Data:

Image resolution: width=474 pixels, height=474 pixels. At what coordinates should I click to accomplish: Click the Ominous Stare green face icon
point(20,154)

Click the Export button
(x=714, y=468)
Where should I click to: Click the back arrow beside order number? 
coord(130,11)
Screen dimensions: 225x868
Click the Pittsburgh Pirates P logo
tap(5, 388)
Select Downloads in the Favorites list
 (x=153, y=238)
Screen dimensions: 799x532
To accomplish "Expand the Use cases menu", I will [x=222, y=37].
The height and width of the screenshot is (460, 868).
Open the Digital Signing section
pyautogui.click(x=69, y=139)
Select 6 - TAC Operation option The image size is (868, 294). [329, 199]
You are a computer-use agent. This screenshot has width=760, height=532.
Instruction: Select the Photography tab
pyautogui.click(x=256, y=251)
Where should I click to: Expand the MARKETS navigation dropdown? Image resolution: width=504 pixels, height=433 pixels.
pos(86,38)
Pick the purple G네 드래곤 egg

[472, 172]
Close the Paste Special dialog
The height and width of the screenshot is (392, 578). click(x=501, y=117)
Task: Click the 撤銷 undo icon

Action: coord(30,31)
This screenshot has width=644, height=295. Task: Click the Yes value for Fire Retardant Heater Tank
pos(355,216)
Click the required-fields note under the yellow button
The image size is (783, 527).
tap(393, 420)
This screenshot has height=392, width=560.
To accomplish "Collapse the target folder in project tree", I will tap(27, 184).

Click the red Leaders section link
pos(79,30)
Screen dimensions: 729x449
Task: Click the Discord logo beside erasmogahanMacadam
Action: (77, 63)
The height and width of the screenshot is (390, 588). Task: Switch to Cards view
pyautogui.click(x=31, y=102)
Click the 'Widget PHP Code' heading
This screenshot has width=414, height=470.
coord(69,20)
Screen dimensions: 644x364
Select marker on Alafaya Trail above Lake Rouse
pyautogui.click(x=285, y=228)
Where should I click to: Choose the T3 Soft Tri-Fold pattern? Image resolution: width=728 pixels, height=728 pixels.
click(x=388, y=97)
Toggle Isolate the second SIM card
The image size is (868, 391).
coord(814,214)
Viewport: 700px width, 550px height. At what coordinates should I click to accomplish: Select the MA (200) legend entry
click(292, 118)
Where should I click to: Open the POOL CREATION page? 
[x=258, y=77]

Exercise prompt: Look through the entries and return every line where "will" appears.

Solution to this exercise:
To accomplish "Expand the Use cases menu", I will [x=222, y=37].
To accomplish "Collapse the target folder in project tree", I will tap(27, 184).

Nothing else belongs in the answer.